Task description

PreTENS is articulated into the two following sub-tasks:

a binary classification sub-task, which consists in predicting the acceptability label assigned to each sentence of the test set;
a regression sub-task, which consists in predicting the average score assigned by human annotators on a seven point Likert-scale with respect to the subset of data evaluated via crowdsourcing.

For each sub-task and each language, the dataset will be split into training and test set:

for the binary-classification sub-task, the training and test set will be composed by 5,838 and 14,556 samples, respectively;
for the regression sub-task, 524 sentences will be provided for the training set and 1,009 for the test set.

The two sub-tasks are independent. Participants can decide to participate in just one of them, though we encourage participation in multiple subtasks.

In the two sub-tasks, participants are free to use external resources, with the exception of lexical resources where semantic relationships (including taxonomical ones) are manually marked, such as WordNet, BabelNet, etc. When used, any external resources have to be described in detail in the final report.

Data description

The Task will comprise datasets in 3 languages: English, Italian, French. The French and Italian are slightly adapted translations of the English dataset.

Each dataset will contain about 20,394 artificially generated sentences that exemplify constructions that enforces presuppositions on the taxonomic status of their arguments A and B, e.g. comparatives (I like A more than B ), exemplifications (I like A, and in particular B), generalizations (I like A, and B in general) and others.

The argument nouns are taken from 30 semantic categories (e.g. dogs, birds, mammals, cars, motorcycles, cutlery, clothes, trees, plastics...). A and B

All sentences will be provided with an acceptability label such as in the following examples:

I like trees, and in particular birches 1
I like oaks, and in particular trees 0

where 1 stands for acceptable (i.e. the taxonomical relations is compatible with the construction at issue) and 0 stands for not acceptable (not compatible).

A subset of 1,533 sentences of the whole dataset, corresponding to about 5% of the total and representative of the patterns considered, was be judged by human annotators via a crowdsourcing campaign on a seven point Likert-scale, ranging from 1 (not at all acceptable) to 7 (completely acceptable). In this case, the sentences will be provided with the average judgment they received, which could be affected by plausibility considerations, argument order and other factors. Examples of this conditions are:

I like politicians, an interesting type of farmer 1.42
I like governors, an interesting type of politician 6.16

The datasets are available on GitHub here.
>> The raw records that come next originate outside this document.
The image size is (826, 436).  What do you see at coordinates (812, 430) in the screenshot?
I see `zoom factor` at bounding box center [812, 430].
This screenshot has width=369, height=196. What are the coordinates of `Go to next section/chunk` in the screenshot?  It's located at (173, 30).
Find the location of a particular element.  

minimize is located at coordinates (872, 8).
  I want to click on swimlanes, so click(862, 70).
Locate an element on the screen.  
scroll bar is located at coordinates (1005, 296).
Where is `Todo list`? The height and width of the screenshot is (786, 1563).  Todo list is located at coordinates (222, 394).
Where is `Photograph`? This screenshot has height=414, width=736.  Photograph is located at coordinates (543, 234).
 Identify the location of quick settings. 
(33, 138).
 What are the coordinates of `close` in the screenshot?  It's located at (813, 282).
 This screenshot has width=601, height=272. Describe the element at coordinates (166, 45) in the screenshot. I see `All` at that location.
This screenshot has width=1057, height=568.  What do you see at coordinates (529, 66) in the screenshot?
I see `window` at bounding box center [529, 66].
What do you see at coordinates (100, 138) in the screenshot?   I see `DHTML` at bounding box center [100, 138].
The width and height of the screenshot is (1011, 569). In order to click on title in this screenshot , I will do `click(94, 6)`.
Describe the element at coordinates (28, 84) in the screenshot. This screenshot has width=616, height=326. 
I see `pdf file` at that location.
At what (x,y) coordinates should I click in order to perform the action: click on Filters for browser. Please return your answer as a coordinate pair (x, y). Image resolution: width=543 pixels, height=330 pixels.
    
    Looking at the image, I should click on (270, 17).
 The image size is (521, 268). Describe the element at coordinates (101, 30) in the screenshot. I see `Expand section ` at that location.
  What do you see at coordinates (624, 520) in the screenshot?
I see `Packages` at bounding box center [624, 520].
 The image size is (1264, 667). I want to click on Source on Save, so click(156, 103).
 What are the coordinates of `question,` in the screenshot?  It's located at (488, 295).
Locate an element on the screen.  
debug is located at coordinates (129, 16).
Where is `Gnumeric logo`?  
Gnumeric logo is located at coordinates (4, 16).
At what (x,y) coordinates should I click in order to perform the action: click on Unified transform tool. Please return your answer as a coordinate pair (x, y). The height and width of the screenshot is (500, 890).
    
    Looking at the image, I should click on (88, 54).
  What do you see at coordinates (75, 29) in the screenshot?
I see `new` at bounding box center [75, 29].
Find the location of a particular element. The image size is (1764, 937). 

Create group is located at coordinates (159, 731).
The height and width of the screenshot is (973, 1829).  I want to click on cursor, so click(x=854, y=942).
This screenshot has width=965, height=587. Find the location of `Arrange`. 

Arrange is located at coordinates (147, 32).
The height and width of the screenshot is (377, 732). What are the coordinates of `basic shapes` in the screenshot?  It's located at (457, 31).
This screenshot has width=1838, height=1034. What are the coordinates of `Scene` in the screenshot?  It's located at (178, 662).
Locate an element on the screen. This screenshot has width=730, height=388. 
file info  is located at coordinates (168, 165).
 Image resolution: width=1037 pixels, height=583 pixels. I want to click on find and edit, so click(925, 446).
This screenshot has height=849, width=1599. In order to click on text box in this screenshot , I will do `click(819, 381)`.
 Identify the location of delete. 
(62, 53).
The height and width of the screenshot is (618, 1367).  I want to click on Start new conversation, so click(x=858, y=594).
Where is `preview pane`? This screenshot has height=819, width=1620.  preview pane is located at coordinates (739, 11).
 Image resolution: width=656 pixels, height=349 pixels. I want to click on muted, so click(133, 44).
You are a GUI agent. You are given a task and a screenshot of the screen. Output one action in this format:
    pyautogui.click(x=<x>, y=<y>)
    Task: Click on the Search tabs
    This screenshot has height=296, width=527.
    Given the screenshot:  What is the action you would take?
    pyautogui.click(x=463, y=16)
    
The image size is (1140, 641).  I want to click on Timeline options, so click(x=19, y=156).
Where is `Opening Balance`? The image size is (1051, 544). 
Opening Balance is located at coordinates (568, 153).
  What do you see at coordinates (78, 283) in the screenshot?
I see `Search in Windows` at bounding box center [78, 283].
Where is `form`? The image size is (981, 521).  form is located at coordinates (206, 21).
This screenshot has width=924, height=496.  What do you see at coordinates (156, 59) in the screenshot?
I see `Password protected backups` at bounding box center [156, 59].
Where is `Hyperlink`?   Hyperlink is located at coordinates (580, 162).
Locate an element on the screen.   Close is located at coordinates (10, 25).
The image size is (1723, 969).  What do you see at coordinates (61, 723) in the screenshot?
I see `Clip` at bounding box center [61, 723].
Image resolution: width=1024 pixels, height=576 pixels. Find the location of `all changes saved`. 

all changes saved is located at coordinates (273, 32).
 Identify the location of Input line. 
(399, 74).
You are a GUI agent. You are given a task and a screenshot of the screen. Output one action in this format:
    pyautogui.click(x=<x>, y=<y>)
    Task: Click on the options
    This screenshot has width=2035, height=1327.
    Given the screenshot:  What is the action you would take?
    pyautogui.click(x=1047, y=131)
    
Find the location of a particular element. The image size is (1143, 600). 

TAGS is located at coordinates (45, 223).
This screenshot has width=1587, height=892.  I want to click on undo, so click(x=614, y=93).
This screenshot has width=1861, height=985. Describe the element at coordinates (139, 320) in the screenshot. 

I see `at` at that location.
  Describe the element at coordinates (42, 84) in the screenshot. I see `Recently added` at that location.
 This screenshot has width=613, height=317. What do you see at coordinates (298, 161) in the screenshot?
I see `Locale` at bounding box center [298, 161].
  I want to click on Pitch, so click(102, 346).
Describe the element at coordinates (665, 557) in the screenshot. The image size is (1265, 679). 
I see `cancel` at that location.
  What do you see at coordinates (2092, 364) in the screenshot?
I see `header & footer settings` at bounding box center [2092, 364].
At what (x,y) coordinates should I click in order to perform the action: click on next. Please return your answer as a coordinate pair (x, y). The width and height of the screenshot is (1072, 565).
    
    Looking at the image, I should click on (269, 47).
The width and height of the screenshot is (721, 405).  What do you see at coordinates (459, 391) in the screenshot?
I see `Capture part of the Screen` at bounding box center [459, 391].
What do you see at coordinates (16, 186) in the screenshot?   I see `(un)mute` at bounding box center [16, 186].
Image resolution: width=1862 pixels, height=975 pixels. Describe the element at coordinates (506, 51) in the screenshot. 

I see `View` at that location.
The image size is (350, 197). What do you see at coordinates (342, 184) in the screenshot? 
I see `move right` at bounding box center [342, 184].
Evaluation measures and baselines

Two different evaluation metrics are defined:

for the binary classification sub-task, the evaluation metric will be based on Precision, Recall and F-measure;
for the regression sub-task, the evaluation metric will be based on Spearman’s rank correlation coefficient between the task participants’ scores and the test set scores

Two different baselines are defined in our GitHub here.

Evaluation Platforms:
Subtask1: https://codalab.lisn.upsaclay.fr/competitions/1292
Subtask2: https://codalab.lisn.upsaclay.fr/competitions/1290

Test data in: https://github.com/shammur/SemEval2022Task3

Notice:

For each sub-task a separate baseline is defined: i) for the binary classification sub-task baseline, a Linear Support Vector classifier using n-grams (up to three) as input features is used, and ii) as for the regression sub-task, a baseline using a Linear Support Vector regressor with the same n-grams features is provided. Participants can run the evaluation system and obtain the results by using different cross-validation configurations on the training set. Due to the presence in the official test-set of additional constructions with the same presuppositional constraints, we have found that applying the baseline methods on the official test-set yields results that are from 10% to 20% lower than the training set. This highlights the importance of achieving a great deal of syntactic generality on this task. For this reason we encourage to test different cross-validation configurations on the training set.